Segundo uma estimativa, o uso de electricidade é responsável por 25% das emissões anuais de gases com efeito de estufa. A agricultura corresponde a 24%, principalmente devido ao sector pecuário. A actividade fabril também é responsável por 24%. Transporte: 14%. Edifícios: 6%. Origens diversas dão conta do restante. Todas estas emissões têm de descer para zero, o que exigirá inovação e cooperação, uma proeza que será impossível se não começarmos a falar de todos os sectores que contribuem.
O objectivo do Acordo de Paris de manter o aquecimento global abaixo de 2 °C (3,6 Fahrenheit), uma meta considerada ambiciosa, está para lá do limite do cataclismo. Mesmo que consigamos, miraculosamente, atingi-la — modelos estatísticos recentes apontam para uma probabilidade de 5% de isso acontecer —, estaremos a viver num mundo muito menos hospitaleiro do que aquele que conhecemos e muitas das mudanças em curso seriam na, melhor das hipóteses, irreversíveis ou, na pior, auto-amplificadas. Se desafiarmos todas as probabilidades que estão contra nós e limitarmos o aquecimento global a 2 °C:
- O nível do mar subirá meio metro, inundando zonas costeiras em todo o mundo. Daca (dezoito milhões de habitantes), Carachi (quinze milhões), Nova Iorque (oito milhões e meio) e dezenas de outras metrópoles ficarão inabitáveis; prevê-se que cento e quarenta e três milhões de pessoas se tornem migrantes climáticos.
- Os conflitos armados aumentarão em cerca de 40% devido às mudanças climáticas.
- A Gronelândia entrará em fusão irreversível.
- Entre 20 a 40% da Amazónia será destruída.
- A vaga europeia de calor de 2003 — que custou mais de setenta mil vidas e 13 mil milhões de euros em colheitas perdidas, e reduziu o leito dos rios Pó, Reno e Loire a mínimos históricos — será a norma anual.
- A mortalidade humana aumentará drasticamente devido a vagas de calor, cheias e seca. Haverá um aumento desmedido da asma e outras doenças respiratórias. O número de pessoas em risco de contrair malária aumentará em várias centenas de milhões.

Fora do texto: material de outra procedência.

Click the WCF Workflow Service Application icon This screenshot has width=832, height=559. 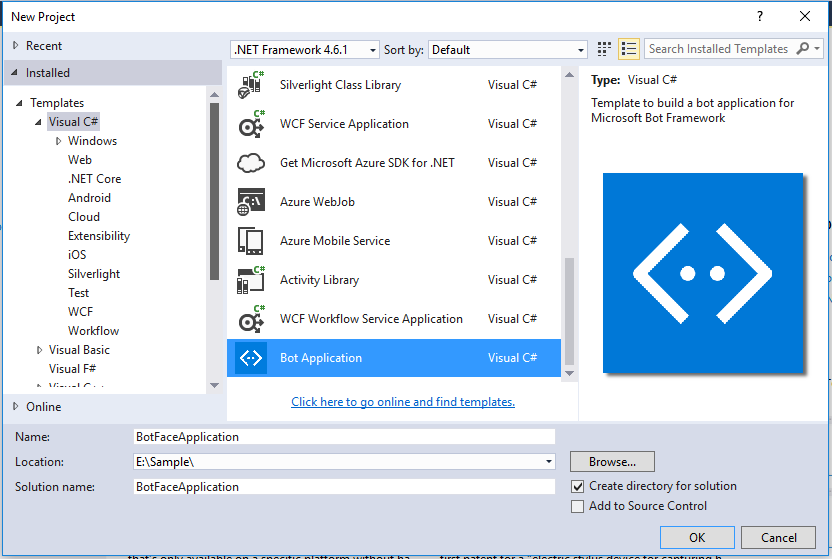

- Quatrocentos milhões de pessoas sofrerão com a escassez de água.
- Os oceanos mais quentes deteriorarão irreparavelmente 99% dos recifes de corais, perturbando os ecossistemas de nove milhões de espécies.

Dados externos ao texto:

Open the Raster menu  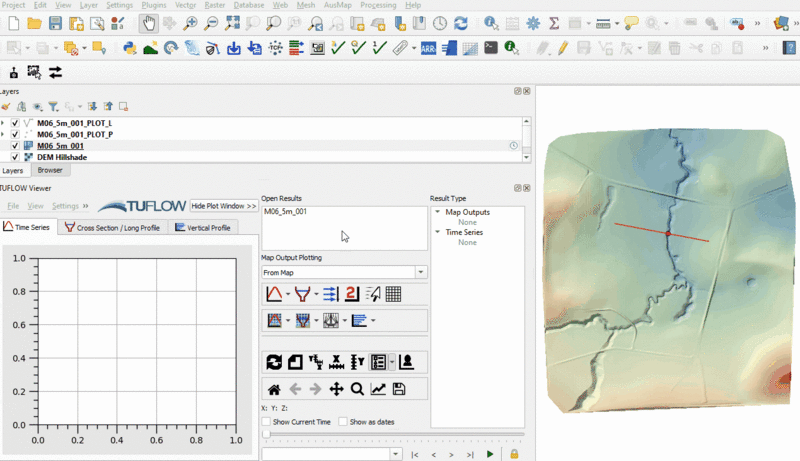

- Metade das espécies animais extinguir-se-á.
- Um total de 60% de todas as espécies vegetais extinguir-se-á.
- As colheitas de trigo terão uma redução de 12%, as de arroz 6,4%, de milho, 17,8%, e de grão de soja 6,2%.
- O PIB global per capita diminuirá cerca de 13%.
Estas são algumas das estatísticas preocupantes, cujo impacto emocional não tem grandes probabilidades de perdurar depois de concluída esta frase. Ou seja, o terrível futuro que descrevem será reconhecido pela maioria dos leitores deste livro e terá o crédito de poucos. Partilho estes números na esperança de que o leitor acredite neles. Porém, eu não acredito.
Cumprir as metas do Acordo de Paris e viver no mundo atrás descrito é o cenário mais optimista. Os poucos especialistas que pensam que temos qualquer possibilidade realista de cumprir essas metas estão a iludir-se ou, o que é mais plausível, a usar o optimismo como arma para alterar as probabilidades. A verdade é que, mesmo que conseguíssemos de alguma maneira apagar todas as luzes e interditar todos os automóveis, sem procedermos à mudança que aqueles como Gore conhecem, mas de que não falam, não temos qualquer hipótese.